- GOAL OF THE EXERCISE:
Pictures must be left out. Retype exactly the lines from the one containing "Task: Click the Up One Level toolbar icon" through the last line of the records below.

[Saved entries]
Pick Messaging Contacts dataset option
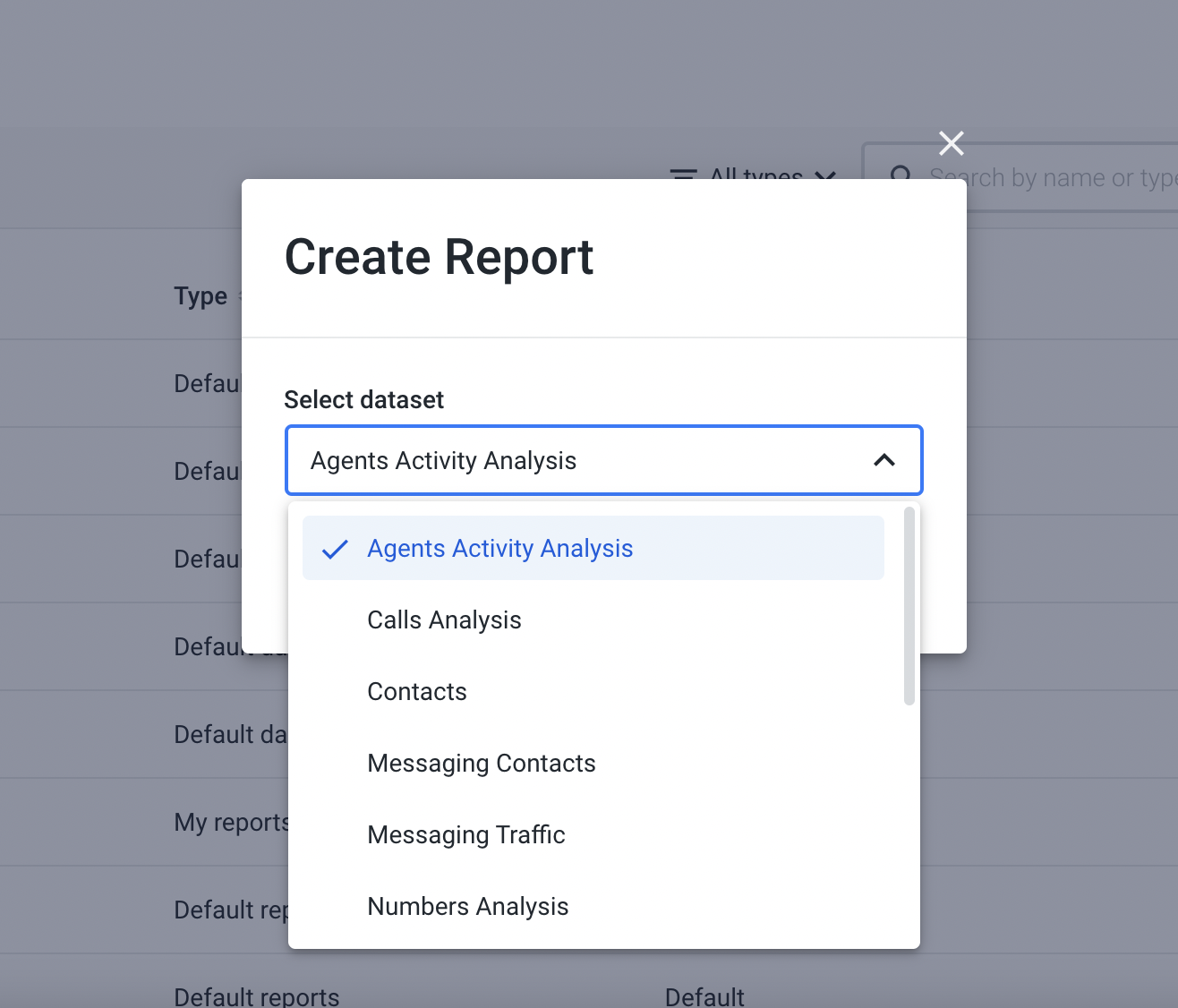Screen dimensions: 1178x1008 coord(482,763)
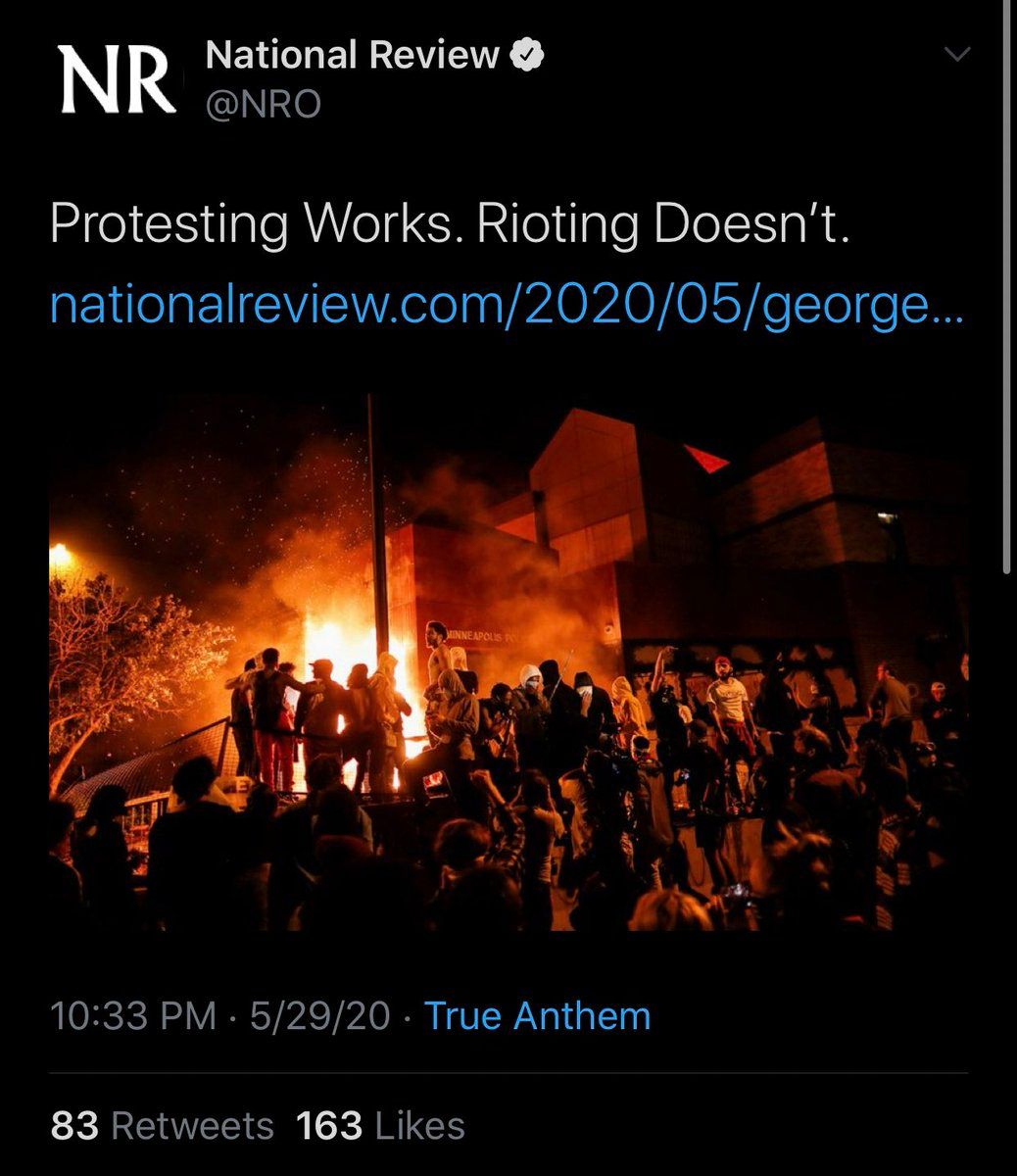Click the word 'Retweets' label
Screen dimensions: 1017x1176
(191, 1126)
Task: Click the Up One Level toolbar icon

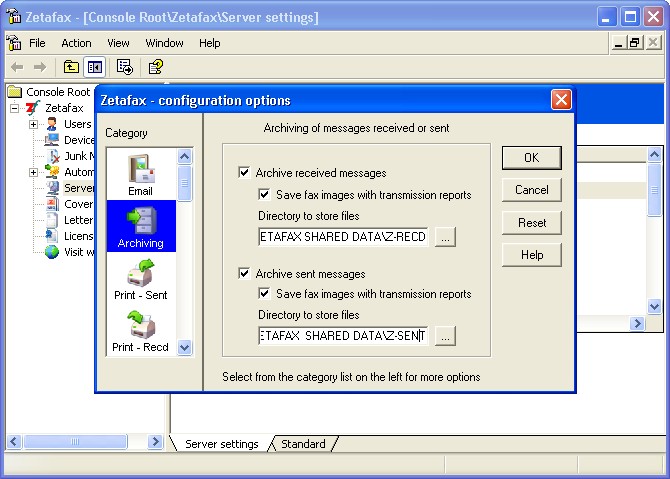Action: (x=71, y=67)
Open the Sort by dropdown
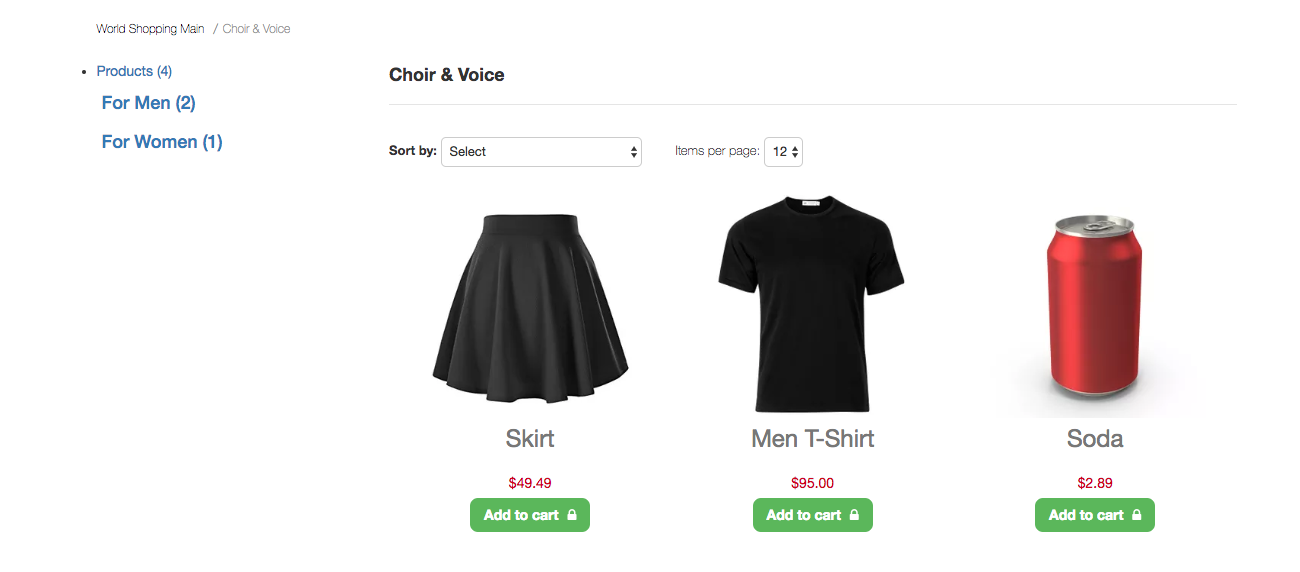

- EXERCISE OUTPUT:
Task: Click the Up One Level toolbar icon

Action: (x=71, y=67)
Open the Sort by dropdown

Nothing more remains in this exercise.